Records from a data collection:
=== Begin Enclosure ===

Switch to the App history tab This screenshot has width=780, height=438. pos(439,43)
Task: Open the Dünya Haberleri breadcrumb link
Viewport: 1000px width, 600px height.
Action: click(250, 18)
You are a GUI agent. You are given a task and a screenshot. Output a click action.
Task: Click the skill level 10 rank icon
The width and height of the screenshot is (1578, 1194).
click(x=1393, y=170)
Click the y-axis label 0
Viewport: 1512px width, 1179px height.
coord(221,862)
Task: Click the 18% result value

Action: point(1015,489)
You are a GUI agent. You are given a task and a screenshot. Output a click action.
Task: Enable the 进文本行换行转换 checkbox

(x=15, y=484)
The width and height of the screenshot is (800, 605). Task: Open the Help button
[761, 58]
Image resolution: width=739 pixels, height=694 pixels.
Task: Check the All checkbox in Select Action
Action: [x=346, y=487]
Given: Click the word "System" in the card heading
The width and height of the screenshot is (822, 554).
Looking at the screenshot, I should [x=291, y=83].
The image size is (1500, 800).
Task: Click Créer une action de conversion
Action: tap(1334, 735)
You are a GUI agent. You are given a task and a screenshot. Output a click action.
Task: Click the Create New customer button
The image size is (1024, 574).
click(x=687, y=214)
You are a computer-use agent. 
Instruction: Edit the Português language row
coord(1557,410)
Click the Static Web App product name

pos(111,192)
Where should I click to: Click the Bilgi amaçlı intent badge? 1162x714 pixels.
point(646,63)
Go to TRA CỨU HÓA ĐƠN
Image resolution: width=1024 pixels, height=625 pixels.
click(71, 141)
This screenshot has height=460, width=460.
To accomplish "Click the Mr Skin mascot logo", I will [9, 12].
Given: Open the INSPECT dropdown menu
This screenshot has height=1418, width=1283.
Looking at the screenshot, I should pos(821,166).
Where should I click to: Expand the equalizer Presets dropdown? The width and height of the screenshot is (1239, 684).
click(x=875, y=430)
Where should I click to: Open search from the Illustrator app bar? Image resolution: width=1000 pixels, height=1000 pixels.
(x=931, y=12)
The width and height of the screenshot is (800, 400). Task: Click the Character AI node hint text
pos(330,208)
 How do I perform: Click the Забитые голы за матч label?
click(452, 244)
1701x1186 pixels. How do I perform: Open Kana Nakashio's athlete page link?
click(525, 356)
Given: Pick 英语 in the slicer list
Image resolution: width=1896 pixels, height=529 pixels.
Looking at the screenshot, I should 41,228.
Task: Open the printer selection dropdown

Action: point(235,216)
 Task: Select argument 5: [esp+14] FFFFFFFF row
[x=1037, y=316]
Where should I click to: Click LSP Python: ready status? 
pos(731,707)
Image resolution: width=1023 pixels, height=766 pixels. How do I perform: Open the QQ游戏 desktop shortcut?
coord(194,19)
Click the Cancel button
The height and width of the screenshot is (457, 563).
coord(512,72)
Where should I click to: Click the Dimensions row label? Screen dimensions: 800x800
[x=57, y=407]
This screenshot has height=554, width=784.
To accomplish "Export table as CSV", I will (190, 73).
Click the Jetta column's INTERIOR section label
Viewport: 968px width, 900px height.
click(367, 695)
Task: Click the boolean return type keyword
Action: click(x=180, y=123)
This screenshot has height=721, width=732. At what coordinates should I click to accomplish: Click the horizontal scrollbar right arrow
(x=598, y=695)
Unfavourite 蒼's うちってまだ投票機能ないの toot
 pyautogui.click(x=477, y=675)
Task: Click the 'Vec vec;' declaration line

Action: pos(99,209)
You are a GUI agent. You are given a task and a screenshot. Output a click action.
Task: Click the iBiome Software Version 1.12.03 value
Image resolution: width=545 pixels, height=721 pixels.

=== End Enclosure ===

## WORK REQUEST
From the first line down to the last, give the records again exactly.

## TASK ANSWER
Switch to the App history tab This screenshot has width=780, height=438. pos(439,43)
Task: Open the Dünya Haberleri breadcrumb link
Viewport: 1000px width, 600px height.
Action: click(250, 18)
You are a GUI agent. You are given a task and a screenshot. Output a click action.
Task: Click the skill level 10 rank icon
The width and height of the screenshot is (1578, 1194).
click(x=1393, y=170)
Click the y-axis label 0
Viewport: 1512px width, 1179px height.
coord(221,862)
Task: Click the 18% result value

Action: point(1015,489)
You are a GUI agent. You are given a task and a screenshot. Output a click action.
Task: Enable the 进文本行换行转换 checkbox

(x=15, y=484)
The width and height of the screenshot is (800, 605). Task: Open the Help button
[761, 58]
Image resolution: width=739 pixels, height=694 pixels.
Task: Check the All checkbox in Select Action
Action: [x=346, y=487]
Given: Click the word "System" in the card heading
The width and height of the screenshot is (822, 554).
Looking at the screenshot, I should [x=291, y=83].
The image size is (1500, 800).
Task: Click Créer une action de conversion
Action: tap(1334, 735)
You are a GUI agent. You are given a task and a screenshot. Output a click action.
Task: Click the Create New customer button
The image size is (1024, 574).
click(x=687, y=214)
You are a computer-use agent. 
Instruction: Edit the Português language row
coord(1557,410)
Click the Static Web App product name

pos(111,192)
Where should I click to: Click the Bilgi amaçlı intent badge? 1162x714 pixels.
point(646,63)
Go to TRA CỨU HÓA ĐƠN
Image resolution: width=1024 pixels, height=625 pixels.
click(71, 141)
This screenshot has height=460, width=460.
To accomplish "Click the Mr Skin mascot logo", I will [9, 12].
Given: Open the INSPECT dropdown menu
This screenshot has height=1418, width=1283.
Looking at the screenshot, I should pos(821,166).
Where should I click to: Expand the equalizer Presets dropdown? The width and height of the screenshot is (1239, 684).
click(x=875, y=430)
Where should I click to: Open search from the Illustrator app bar? Image resolution: width=1000 pixels, height=1000 pixels.
(x=931, y=12)
The width and height of the screenshot is (800, 400). Task: Click the Character AI node hint text
pos(330,208)
 How do I perform: Click the Забитые голы за матч label?
click(452, 244)
1701x1186 pixels. How do I perform: Open Kana Nakashio's athlete page link?
click(525, 356)
Given: Pick 英语 in the slicer list
Image resolution: width=1896 pixels, height=529 pixels.
Looking at the screenshot, I should 41,228.
Task: Open the printer selection dropdown

Action: point(235,216)
 Task: Select argument 5: [esp+14] FFFFFFFF row
[x=1037, y=316]
Where should I click to: Click LSP Python: ready status? 
pos(731,707)
Image resolution: width=1023 pixels, height=766 pixels. How do I perform: Open the QQ游戏 desktop shortcut?
coord(194,19)
Click the Cancel button
The height and width of the screenshot is (457, 563).
coord(512,72)
Where should I click to: Click the Dimensions row label? Screen dimensions: 800x800
[x=57, y=407]
This screenshot has height=554, width=784.
To accomplish "Export table as CSV", I will (190, 73).
Click the Jetta column's INTERIOR section label
Viewport: 968px width, 900px height.
click(367, 695)
Task: Click the boolean return type keyword
Action: click(x=180, y=123)
This screenshot has height=721, width=732. At what coordinates should I click to accomplish: Click the horizontal scrollbar right arrow
(x=598, y=695)
Unfavourite 蒼's うちってまだ投票機能ないの toot
 pyautogui.click(x=477, y=675)
Task: Click the 'Vec vec;' declaration line

Action: pos(99,209)
You are a GUI agent. You are given a task and a screenshot. Output a click action.
Task: Click the iBiome Software Version 1.12.03 value
Image resolution: width=545 pixels, height=721 pixels.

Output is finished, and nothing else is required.